/People_Counter

A basic People Counter project, where people coming and going up and down are tracked and displayed.

Primary LanguagePython

This is a project for object counter using ML. We use the YOLOv8m.pt, and make a YOLO model using VisDrone.yaml for object detections. The training is already done, simply download the weights from download.txt. (it is not necessarcy to use these weights, you may use your trained weights). The pre-trained YOLOv8 model should work fine for most videos (use cases).

Make sure to give the correct path wherever necessary. places requiring the correct paths will be writtern in UpperCase in python files.

For tracking the objects in video, SORT (Simple Online and Realtime Tracking) tracker. Refer to sort.py for better understanding.
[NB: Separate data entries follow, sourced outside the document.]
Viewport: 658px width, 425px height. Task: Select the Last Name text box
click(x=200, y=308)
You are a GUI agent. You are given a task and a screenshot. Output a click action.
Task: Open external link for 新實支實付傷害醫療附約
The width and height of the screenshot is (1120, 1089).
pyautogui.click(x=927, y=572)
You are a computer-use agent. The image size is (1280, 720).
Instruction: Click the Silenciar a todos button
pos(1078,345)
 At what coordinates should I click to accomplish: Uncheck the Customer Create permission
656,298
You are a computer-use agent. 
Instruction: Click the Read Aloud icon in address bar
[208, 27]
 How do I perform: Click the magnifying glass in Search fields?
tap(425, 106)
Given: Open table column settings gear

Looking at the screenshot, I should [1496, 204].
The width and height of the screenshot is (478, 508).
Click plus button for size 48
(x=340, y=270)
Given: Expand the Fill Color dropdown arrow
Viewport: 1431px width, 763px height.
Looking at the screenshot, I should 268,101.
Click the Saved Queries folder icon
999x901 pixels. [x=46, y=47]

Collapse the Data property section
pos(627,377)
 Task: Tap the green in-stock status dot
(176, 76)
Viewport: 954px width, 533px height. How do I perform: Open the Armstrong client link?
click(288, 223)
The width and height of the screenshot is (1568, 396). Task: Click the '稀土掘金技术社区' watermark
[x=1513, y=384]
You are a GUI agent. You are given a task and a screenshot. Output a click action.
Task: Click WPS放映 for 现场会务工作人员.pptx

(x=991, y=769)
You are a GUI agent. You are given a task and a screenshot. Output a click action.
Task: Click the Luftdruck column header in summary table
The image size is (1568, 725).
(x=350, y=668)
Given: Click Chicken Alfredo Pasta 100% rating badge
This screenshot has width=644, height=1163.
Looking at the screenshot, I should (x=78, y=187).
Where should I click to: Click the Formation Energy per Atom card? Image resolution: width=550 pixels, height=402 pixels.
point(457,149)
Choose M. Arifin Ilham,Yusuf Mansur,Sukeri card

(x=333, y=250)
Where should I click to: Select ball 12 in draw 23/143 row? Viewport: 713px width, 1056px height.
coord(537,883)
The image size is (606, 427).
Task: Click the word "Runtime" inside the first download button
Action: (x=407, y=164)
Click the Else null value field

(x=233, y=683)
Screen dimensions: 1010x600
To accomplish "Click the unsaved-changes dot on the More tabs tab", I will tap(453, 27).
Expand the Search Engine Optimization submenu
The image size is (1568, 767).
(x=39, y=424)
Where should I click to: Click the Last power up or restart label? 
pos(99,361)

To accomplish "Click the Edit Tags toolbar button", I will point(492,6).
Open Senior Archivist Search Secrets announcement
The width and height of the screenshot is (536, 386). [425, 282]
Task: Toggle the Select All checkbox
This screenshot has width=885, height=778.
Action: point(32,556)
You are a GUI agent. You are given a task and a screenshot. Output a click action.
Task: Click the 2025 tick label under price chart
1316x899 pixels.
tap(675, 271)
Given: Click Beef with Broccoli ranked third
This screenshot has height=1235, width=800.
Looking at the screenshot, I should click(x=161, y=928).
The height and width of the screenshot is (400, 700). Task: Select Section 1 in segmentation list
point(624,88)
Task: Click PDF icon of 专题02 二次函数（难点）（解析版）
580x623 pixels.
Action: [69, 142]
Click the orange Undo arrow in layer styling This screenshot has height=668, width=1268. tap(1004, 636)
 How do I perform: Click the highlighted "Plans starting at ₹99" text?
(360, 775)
Note: The project is done on macos, using metal shaders for using GPU. For windows, to use GPU set device=0 or required device number (if GPU is available, will work with CPU as well.), in results = model_1(frame, stream=True, conf=0.3, device="mps", classes=[0,2,3,5,7]) in people_counter.py.

To Do:

  1. Create empty folders Graphs, Output_Vidoes, Records or simply clone this repository.
  2. Give Correct Paths (In both people_counter.py and Analysis.py).
  3. Run people_counter.py - This will do two things: 1.This creates another video (of input video or live inference) comprising the line counter and will display the total number of objects moving up or down the line. Then save it in Output_Vidoes in the form of PC_(video name).avi. 2.Create a csv file in form of Record_(Video name).csv that stores the data extracted from the input video. (Time details, objects detected, direction etc...)
  4. Run Analysis.py - Copy the path of csv file made by running th video on people_counter.py and paste in Analysis.py (look at code for location). Run the code. It will generate graphs and store the results in the Graphs folder.